- Your task -
From the line containing "1568x775 pixels." through the last line of the entries, set down every line exactly and add nothing.

- Input data -
+ + + + +
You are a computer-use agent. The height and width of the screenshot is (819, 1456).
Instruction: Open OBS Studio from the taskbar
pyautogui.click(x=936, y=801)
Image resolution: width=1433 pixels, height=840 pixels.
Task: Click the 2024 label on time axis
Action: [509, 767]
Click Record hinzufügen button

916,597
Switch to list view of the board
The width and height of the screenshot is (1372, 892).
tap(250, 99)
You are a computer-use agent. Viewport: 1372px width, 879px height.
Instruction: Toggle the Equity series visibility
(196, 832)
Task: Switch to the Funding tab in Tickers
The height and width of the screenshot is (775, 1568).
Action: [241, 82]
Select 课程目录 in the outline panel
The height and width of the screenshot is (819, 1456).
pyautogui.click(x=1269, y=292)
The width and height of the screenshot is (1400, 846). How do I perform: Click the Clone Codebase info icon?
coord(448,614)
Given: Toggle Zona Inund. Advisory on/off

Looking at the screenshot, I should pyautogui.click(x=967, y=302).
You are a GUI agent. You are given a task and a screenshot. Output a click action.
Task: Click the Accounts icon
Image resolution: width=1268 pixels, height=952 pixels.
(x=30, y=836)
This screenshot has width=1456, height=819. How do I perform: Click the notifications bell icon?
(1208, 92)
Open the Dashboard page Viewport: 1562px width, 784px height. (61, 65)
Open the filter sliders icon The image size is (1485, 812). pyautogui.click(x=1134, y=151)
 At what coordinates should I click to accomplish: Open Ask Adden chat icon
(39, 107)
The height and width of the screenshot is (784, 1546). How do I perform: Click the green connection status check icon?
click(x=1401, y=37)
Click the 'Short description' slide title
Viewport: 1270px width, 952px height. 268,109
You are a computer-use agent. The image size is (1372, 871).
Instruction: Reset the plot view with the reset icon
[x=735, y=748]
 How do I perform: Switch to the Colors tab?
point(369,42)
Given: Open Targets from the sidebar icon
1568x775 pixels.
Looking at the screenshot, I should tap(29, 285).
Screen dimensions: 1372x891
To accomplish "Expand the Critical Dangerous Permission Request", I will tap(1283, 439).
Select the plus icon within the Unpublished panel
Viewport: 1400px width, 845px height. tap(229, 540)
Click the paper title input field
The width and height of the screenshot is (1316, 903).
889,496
+ + + + +
- Answer to the exercise -
1568x775 pixels.
Looking at the screenshot, I should tap(29, 285).
Screen dimensions: 1372x891
To accomplish "Expand the Critical Dangerous Permission Request", I will tap(1283, 439).
Select the plus icon within the Unpublished panel
Viewport: 1400px width, 845px height. tap(229, 540)
Click the paper title input field
The width and height of the screenshot is (1316, 903).
889,496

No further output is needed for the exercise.